Tasks
1 > From the letter about sleep outbursts, extract word for word the passage starting with "After consulting with" and going on through "even remember her.".
2 > Continue the letter about sleep outbursts from the point where it stops.

Selected text
**********

You are reading Letters from Hannah. If you like it and want more in your inbox, please subscribe.
Last night, I woke up my husband Tony screaming. This wasn’t the first time this has happened, and it probably won’t be the last.
We were staying at my parents’ house, and the scream was so full throttle my mom and dad came running from their bedroom upstairs. In my half-asleep state, I had turned on the light, then realized I was naked. “Get back in bed,” Tony urged.
But bed was where the spider was!
A creepy, crawly one with long legs and furry black fuzz.
After consulting with Tony, my mom, and my dad, I was 50% sure the spider was real and creeping around in bed (accck) and 50% sure it was all a dream. I managed to get back to sleep. Somehow, our one-year-old daughter slept through the whole thing.
When I was a toddler, my parents took me to the doctor to inquire about my disturbing sleep habits: I would often talk or act out my dreams. I’d wake them up with screams, exclamations, and enthusiastic gestures. They’d respond to me like I was Awake Hannah, but I was a whole different person—Asleep Hannah. Asleep Hannah cannot be reasoned with, or really communicated with at all. She is a mystery to me. In the morning, I don’t know her or even remember her.
“It’s not really her sleep disorder, it’s your sleep disorder,” the doctor told my mom and dad. In other words, I was sleeping fine. My mysterious behavior was messing up their night, not mine. (Sorry, guys!)
My middle-of-the-night outbursts became more and more rare, and now it’s only occasionally that Tony reports a zombie-ish blood-curtailing wail or a sudden chatty interjection that is exuberant but mostly indecipherable.
I wish I could have a talk with Asleep Hannah. In a high school psychological literature class (this was a highly enjoyable class), we had an assignment to keep a journal by our beds and record our dreams. I tried, yet my notebook remained embarrassingly empty. I just couldn’t remember anything. Sometimes I’d wake up with a general feeling or mood, but it was all opaque and out of focus. There was certainly no narrative arc, or even symbolism.

**********

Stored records
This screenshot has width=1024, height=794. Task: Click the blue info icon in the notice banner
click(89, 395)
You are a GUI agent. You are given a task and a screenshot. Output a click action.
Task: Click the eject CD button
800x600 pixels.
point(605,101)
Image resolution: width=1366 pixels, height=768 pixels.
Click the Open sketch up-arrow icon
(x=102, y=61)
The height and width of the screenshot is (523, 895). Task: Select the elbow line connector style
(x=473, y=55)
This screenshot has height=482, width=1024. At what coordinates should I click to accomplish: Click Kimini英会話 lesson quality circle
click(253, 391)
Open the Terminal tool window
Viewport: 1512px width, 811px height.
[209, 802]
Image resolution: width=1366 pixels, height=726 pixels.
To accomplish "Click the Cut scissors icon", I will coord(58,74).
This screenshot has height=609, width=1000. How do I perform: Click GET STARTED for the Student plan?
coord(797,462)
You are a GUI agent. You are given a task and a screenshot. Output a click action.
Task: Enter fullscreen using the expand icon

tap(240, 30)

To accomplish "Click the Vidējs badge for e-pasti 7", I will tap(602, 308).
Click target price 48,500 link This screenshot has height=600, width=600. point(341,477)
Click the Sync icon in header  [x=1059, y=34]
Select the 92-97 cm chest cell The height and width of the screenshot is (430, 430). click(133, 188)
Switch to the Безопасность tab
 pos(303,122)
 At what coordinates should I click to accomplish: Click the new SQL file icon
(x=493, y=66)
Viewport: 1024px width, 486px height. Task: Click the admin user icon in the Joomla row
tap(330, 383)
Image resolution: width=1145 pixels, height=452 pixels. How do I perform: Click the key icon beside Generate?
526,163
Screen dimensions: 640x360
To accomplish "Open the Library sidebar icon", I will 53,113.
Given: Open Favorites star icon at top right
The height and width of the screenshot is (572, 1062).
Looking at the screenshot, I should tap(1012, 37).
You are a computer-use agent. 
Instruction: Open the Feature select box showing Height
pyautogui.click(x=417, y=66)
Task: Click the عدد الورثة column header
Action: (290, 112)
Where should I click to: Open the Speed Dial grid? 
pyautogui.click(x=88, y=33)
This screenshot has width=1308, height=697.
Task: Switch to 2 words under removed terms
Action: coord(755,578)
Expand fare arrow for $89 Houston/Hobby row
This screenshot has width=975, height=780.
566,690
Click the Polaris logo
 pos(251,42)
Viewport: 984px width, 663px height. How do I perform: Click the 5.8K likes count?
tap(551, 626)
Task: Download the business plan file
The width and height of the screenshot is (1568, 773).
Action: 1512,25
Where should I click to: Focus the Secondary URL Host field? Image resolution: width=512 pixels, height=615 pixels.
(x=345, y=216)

**********

Task-by-task answers
1 >
After consulting with Tony, my mom, and my dad, I was 50% sure the spider was real and creeping around in bed (accck) and 50% sure it was all a dream. I managed to get back to sleep. Somehow, our one-year-old daughter slept through the whole thing.
When I was a toddler, my parents took me to the doctor to inquire about my disturbing sleep habits: I would often talk or act out my dreams. I’d wake them up with screams, exclamations, and enthusiastic gestures. They’d respond to me like I was Awake Hannah, but I was a whole different person—Asleep Hannah. Asleep Hannah cannot be reasoned with, or really communicated with at all. She is a mystery to me. In the morning, I don’t know her or even remember her.

2 >
(The internet says dreaming about spiders signifies “deceit, a web of lies, or a sense of feeling trapped. Or something is scaring you.”)
If I could remember my dreams, perhaps I could tap into a whole new wisdom, or intelligence, or intuition. I felt I was missing out.
There have been times in my life where I had some more clear, memorable dreams. Before my wedding, I kept dreaming I had forgotten to break up with various ex-boyfriends. I would panic: I thought we had ended the relationship, how had it somehow slipped my mind? Tony was surely going to be furious when he found out. I’d wake up with a flood of relief.
Something about pregnancy messed with my dreams. Sometimes I’d wake up mad at Tony because Dream Tony broke up with me. Now I’m having trouble recalling the rest of my pregnancy dreams, but I remember my nighttime psyche felt shifted somehow, that it was an unfamiliar terrain made of different images, impressions, and feelings that left me slightly off-kilter.
Freud started a whole train of thinking, or tapped into one, that every part of a dream has a specific meaning. Others believe that dreams are entirely spontaneous and mean nothing much at all. As a writer, I generally believe in meaning. But I also believe the meaning can be amorphous, multi-layered and a little bit enigmatic.
As for the other kinds of dreams, the ones we spin while we are awake, well, I have a whole lot of those. They’ve changed. When I was a teenager, I wanted to have a restaurant empire (or just a restaurant). Seven years of working in restaurants cured me of that fantasy.
A lot of my Big Life Dreams have miraculously come true. I live in my favorite city in the world. I met someone I love more than I could fathom, and I feel crazy lucky that I get to share my life with him. (Hi, Tony!) I have the sweetest (squirmiest, most curious) little girl. I got to write and publish a book, and now I get publish another.
Some days my dreams feel small, like getting through the day without crying too many times. I have big ambitions, like publishing something in The New Yorker and having a TV show, but I also have big ambitions, like remembering to meditate occasionally and not looking at my phone first thing when I wake up.
Especially since being a mom slash the pandemic, I often feel too in the weeds to remember to dream. I am just trying to make the edits that are overdue and answer that email that has been waiting and work on my new project that I am genuinely excited about but haven’t gotten the chance to delve into.
I am just trying to get through the day.
I am just trying to get through the day.
But I want to make time to dream, and not just about spiders.
What do you dream about?
Here’s to a life beyond your wildest dreams.
(My life is certainly this way, especially when I take the chance to remember that.)